What do you need to know this week?

One of the largest pension funds in the world, Canada Pension Plan Investment Board ("CPP Investments"), has acquired a $300m equity stake in Octopus, the British energy group.

The $300m investment is equivalent to a 6% ownership of the start-up energy generation and supply company. The total value of Octopus is estimated to be $5bn but the company has not yet turned a profit.

CPP Investments' acquisition will help Octopus fund its 'Kraken' platform, which is a technology platform designed to facilitate the efficient supply of energy to Octopus’ customers. A portion of the funds has also been allocated to the company’s renewable energy generation.

The investment reflects confidence in a company at odds with its peers, given that over two dozen energy suppliers in the UK have ceased trading in the past three months because of spiking energy prices.

Why is this important for your interviews?

This topic brings together two interesting commercial threads that you can weave together in your interviews.

First, it is significant that an energy company has attracted the attention of outside investors in the context of a wider sector that is experiencing an existential crisis. CPP Investments is not the only recent investor: Generation Investment Management, largely owned by former US Vice President Al Gore, acquired a $600m stake in the company earlier this year.

Second, you may be aware that pension funds have long been a major source of money in the both the public and private markets. However, CPP Investments has a reputation for actively managing its own money, which makes it an anomaly compared to other pension funds that prefer to have other private equity companies like Carlyle or Cinven invest their money.

Being able to explain to interviewers that you can discern certain market mavericks like CPP Investments will demonstrate you have a keen understanding of important market figures.

How is this topic relevant to law firms?

This is one example of a “minority” private equity investment, which is where a company acquires a stake in a company representing a portion of ownership of less than 50%.

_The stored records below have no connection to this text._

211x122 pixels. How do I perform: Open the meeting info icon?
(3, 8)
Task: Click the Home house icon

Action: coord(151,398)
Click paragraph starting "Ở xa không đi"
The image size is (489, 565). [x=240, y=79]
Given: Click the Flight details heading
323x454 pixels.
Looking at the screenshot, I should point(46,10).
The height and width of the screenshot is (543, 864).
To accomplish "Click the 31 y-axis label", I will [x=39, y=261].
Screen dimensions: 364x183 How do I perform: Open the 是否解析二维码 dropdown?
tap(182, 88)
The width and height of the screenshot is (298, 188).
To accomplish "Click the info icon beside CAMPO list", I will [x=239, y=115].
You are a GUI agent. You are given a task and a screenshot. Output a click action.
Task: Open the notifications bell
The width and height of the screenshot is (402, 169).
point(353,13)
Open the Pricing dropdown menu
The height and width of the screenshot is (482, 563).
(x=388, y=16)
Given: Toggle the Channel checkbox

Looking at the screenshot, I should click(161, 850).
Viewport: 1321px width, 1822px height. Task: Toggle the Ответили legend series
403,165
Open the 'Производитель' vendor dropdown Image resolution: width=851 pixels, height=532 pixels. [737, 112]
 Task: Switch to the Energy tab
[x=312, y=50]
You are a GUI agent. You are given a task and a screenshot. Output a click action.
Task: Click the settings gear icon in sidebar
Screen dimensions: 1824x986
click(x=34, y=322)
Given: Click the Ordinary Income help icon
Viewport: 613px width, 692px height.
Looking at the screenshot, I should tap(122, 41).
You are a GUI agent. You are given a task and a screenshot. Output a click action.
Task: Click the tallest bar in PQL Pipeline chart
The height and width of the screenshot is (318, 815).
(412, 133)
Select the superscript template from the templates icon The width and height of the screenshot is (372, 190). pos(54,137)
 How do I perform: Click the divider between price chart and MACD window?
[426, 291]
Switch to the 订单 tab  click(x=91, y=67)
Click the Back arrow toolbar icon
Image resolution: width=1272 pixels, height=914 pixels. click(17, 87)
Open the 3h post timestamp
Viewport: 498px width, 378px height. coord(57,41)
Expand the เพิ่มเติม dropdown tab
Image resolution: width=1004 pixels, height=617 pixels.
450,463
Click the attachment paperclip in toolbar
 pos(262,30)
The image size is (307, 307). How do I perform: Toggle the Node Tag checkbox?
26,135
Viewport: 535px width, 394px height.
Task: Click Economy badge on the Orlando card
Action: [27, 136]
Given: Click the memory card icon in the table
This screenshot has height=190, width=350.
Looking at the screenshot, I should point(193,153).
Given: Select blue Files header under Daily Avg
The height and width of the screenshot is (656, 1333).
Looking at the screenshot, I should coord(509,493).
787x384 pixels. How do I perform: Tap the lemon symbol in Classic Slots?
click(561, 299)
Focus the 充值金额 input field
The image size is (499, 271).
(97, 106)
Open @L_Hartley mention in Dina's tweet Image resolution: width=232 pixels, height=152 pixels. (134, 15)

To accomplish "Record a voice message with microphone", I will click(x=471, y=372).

Such deals get less attention than the headline-grabbing deals of history like KKR’s leveraged buyout of RJR Nabisco. Nonetheless, they make up a significant proportion of deals for corporate law firms.

They also raise unique strategic and commercial concerns, particularly because minority shareholders have fewer rights than majority shareholders. Law firms like Freshfields Bruckhaus Deringer and Kirkland & Ellis have previously helped CPP Investments achieve minority stakes in target companies.